§ **Testo da leggere**
Mestieri e usanze popolari

Immagine storica di pescatori di valle (F)Nei comuni del Delta gli abitanti restarono a lungo poco numerosi e, per tutto l’800, vissero una vita di miseria e di paura rappresentata dalle tragiche alluvioni del Po. Per uscire dal Delta bisognava attraversare almeno uno dei rami del fiume ricorrendo solo alla barca, poiché non esistevano ponti che congiungessero le sponde opposte come accade oggi, e questo rendeva difficili i rapporti commerciali e le relazioni con le popolazioni extra-deltizie. In questo clima di isolamento, di miseria e di spavento, la popolazione del Delta si è data delle usanze caratteristiche.

§ **Dati forniti**
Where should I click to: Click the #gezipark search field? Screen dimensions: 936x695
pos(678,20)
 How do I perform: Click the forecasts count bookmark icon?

§ **Obiettivi**
- a) Elenca le condizioni che, nel testo sulle usanze del Delta del Po, formano il clima in cui la popolazione si è data usanze caratteristiche.
- b) Prosegui il testo sulle usanze del Delta del Po dal punto in cui si interrompe.

§ **Risultati**
- a) Isolamento, miseria, spavento.

- b)
Un tempo la principale risorsa economica locale era la canna di palude (Phragmites australis), utilizzata per confezionare le “grisòle” (stuoie) richieste dall’edilizia. Oggi la raccolta delle canne è quasi scomparsa; essa veniva effettuata per lo più lontano dai centri abitati e, per tradizione, il rientro avveniva la vigilia di Natale che, così, diveniva per tutti una festa particolare. In quest’occasione era consuetudine osservare il digiuno penitenziale: non ci si sedeva a tavola fino a sera ma, arrivata la notte, in tutti i casoni si mangiavano orate e cefali arrostiti alla graticola, calamaretti fritti e anguilla in umido, serviti con l’onnipresente polenta e pan biscotto. Il dolce tipico era la “smgiassa”, cotta sotto la cenere e preparata con polenta, zucca, pinoli e uva secca. Dopo cena, le famiglie più vicine si riunivano per il gioco della tombola.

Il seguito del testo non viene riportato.